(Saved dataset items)
# # # #
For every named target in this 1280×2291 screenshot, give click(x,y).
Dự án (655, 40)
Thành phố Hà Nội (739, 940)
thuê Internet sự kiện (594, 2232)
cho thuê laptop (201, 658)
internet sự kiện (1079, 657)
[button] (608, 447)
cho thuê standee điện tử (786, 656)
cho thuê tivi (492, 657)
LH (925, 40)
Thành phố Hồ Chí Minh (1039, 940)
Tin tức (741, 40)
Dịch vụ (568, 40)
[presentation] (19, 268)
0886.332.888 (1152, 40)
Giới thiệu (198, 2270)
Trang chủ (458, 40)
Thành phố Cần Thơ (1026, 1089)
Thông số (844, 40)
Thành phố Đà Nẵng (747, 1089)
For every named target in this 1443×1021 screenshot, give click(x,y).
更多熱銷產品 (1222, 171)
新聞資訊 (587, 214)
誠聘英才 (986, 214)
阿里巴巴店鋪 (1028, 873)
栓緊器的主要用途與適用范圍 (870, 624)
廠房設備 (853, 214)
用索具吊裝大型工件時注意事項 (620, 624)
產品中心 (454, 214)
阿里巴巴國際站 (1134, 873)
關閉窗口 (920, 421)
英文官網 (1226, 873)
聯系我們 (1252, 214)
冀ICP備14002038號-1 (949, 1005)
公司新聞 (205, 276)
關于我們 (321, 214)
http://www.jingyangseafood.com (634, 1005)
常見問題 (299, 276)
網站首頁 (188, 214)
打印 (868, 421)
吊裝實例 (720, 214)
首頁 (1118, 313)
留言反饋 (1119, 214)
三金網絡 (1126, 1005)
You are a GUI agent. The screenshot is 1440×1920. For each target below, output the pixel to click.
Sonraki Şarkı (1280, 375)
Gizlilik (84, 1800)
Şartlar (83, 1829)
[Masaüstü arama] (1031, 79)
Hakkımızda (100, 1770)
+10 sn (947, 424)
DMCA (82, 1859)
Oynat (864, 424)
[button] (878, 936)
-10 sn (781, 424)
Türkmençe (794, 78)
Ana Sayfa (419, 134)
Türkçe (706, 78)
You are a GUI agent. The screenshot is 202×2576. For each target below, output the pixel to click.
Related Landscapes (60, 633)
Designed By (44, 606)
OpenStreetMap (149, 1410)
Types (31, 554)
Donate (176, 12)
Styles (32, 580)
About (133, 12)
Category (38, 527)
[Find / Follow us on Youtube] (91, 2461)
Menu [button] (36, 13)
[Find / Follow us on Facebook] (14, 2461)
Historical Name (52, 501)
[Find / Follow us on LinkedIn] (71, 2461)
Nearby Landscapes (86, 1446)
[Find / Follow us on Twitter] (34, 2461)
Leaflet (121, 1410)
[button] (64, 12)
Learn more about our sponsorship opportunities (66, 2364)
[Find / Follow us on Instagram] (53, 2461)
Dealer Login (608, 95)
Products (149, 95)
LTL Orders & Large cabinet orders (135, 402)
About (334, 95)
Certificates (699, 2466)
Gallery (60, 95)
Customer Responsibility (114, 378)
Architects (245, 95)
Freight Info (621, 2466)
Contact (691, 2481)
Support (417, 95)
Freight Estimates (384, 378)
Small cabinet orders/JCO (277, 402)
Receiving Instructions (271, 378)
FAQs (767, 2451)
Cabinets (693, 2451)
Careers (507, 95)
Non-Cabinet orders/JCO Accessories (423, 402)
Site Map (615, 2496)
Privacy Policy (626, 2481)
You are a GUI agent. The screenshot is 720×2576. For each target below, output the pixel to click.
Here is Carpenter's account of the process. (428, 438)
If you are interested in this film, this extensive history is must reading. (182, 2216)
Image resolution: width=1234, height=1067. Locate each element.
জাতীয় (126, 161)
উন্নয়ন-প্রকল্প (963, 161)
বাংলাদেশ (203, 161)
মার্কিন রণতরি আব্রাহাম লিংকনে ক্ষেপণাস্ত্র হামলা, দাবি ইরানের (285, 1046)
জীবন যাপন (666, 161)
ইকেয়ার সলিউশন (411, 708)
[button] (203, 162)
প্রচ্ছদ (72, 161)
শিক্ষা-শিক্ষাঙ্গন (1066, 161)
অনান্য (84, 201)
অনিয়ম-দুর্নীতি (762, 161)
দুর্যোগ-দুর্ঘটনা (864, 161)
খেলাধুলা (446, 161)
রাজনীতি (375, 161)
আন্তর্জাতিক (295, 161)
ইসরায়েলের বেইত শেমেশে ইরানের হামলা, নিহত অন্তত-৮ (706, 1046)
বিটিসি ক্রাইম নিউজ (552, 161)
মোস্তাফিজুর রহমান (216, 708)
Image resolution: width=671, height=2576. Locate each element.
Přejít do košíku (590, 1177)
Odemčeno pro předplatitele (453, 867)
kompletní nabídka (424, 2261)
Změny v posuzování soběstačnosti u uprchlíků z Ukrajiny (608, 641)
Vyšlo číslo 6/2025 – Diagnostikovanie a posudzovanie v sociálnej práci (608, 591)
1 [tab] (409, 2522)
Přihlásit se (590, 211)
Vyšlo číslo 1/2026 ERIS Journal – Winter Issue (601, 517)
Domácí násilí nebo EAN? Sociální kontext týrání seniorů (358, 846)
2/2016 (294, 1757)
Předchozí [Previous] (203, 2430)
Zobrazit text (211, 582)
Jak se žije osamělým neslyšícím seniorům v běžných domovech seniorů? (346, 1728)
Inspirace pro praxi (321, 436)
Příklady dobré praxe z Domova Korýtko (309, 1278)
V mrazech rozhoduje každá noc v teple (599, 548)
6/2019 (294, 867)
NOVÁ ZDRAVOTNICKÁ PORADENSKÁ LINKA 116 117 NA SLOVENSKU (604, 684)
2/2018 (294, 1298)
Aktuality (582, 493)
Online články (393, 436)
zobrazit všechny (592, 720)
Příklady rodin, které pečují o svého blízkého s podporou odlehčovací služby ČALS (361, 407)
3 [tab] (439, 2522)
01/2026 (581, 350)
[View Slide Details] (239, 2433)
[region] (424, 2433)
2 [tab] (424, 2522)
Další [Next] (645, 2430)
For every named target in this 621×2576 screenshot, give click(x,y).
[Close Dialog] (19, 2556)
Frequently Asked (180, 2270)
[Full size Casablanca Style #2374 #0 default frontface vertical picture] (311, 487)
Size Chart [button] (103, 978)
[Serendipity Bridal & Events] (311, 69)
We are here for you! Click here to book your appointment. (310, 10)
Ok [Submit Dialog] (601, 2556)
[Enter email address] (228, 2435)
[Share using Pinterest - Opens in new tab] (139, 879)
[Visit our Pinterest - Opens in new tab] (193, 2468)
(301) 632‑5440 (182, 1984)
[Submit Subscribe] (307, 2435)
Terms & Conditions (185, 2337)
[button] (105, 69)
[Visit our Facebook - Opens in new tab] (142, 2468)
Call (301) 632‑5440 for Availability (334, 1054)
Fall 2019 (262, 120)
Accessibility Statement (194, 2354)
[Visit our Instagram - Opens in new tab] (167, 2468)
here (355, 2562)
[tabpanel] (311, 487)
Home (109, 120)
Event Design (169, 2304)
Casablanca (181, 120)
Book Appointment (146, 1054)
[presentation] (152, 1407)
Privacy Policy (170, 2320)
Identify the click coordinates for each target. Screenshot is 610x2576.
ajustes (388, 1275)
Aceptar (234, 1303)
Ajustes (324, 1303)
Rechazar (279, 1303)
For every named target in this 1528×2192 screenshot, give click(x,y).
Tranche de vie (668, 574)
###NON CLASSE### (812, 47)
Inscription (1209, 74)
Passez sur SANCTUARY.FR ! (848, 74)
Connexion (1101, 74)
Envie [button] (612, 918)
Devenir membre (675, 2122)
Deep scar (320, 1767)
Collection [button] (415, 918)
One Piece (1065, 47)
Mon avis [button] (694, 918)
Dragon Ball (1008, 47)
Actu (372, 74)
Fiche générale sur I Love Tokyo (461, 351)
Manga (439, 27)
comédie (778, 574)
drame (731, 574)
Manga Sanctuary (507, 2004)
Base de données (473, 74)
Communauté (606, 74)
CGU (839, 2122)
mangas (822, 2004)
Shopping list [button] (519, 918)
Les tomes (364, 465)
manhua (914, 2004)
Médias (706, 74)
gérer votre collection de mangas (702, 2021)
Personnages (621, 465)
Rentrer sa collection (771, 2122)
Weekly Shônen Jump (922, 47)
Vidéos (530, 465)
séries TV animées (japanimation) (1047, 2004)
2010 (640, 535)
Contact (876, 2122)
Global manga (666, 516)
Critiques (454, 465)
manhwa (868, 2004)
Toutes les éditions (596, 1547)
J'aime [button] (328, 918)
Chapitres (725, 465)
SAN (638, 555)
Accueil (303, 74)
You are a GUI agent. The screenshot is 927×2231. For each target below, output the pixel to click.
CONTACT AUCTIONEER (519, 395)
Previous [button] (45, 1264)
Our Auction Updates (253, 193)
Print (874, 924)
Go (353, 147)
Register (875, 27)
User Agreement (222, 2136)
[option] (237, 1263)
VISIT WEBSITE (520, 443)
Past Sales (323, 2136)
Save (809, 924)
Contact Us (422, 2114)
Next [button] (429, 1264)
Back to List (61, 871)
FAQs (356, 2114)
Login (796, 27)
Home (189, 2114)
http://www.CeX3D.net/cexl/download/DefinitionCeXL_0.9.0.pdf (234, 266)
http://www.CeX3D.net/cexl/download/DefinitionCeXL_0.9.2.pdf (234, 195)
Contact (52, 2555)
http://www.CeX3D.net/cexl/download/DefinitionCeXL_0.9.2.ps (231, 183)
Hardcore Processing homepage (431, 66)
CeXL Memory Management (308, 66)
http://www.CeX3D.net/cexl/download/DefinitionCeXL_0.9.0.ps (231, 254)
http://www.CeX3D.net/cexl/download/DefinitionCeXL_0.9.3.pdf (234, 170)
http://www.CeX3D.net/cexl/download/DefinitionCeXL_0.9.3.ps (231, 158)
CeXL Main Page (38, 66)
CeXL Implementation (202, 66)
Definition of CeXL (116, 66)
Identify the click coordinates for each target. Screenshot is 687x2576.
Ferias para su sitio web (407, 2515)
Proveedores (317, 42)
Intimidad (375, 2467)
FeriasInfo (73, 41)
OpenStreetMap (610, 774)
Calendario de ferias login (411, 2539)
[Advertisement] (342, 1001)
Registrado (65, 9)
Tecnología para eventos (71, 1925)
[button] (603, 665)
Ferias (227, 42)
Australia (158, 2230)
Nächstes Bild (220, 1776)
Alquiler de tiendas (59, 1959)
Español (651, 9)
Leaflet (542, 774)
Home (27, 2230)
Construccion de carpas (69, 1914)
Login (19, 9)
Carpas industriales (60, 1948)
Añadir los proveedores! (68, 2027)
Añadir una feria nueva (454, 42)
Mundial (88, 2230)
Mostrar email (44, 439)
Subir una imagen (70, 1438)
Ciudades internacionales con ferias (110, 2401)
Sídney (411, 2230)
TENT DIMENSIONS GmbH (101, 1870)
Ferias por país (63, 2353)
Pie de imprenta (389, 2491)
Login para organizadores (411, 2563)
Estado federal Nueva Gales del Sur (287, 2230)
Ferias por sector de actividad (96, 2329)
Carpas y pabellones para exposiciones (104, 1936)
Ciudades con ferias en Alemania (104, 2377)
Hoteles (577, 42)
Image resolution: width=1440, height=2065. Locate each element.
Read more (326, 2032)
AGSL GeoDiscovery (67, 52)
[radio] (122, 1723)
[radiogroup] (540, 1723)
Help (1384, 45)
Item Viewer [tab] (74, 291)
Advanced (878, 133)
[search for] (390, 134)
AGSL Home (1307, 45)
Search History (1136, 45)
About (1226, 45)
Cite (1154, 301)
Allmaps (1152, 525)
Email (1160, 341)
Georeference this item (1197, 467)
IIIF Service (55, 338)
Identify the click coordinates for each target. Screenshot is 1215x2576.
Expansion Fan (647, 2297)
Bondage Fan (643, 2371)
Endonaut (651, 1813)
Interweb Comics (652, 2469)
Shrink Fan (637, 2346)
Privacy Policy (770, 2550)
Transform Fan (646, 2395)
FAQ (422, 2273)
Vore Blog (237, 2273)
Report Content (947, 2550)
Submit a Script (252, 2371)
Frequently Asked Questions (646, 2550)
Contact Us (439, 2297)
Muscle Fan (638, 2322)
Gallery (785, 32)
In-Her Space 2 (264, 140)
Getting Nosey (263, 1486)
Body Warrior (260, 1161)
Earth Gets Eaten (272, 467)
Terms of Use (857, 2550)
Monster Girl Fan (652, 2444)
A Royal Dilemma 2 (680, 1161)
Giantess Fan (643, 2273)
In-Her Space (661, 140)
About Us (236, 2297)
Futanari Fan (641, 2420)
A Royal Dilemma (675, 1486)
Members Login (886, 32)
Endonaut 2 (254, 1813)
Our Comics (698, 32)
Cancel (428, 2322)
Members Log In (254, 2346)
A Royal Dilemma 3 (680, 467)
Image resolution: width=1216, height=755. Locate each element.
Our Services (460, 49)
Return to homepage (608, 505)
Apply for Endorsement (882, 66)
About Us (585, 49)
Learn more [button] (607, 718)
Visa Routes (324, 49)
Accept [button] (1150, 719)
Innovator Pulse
# # # #
*AIM*: Please reproduce the listing character for character, from its first line up to and including the line with "Trang chủ (458, 40)".

*EXERCISE ANSWER*:
For every named target in this 1280×2291 screenshot, give click(x,y).
Dự án (655, 40)
Thành phố Hà Nội (739, 940)
thuê Internet sự kiện (594, 2232)
cho thuê laptop (201, 658)
internet sự kiện (1079, 657)
[button] (608, 447)
cho thuê standee điện tử (786, 656)
cho thuê tivi (492, 657)
LH (925, 40)
Thành phố Hồ Chí Minh (1039, 940)
Tin tức (741, 40)
Dịch vụ (568, 40)
[presentation] (19, 268)
0886.332.888 (1152, 40)
Giới thiệu (198, 2270)
Trang chủ (458, 40)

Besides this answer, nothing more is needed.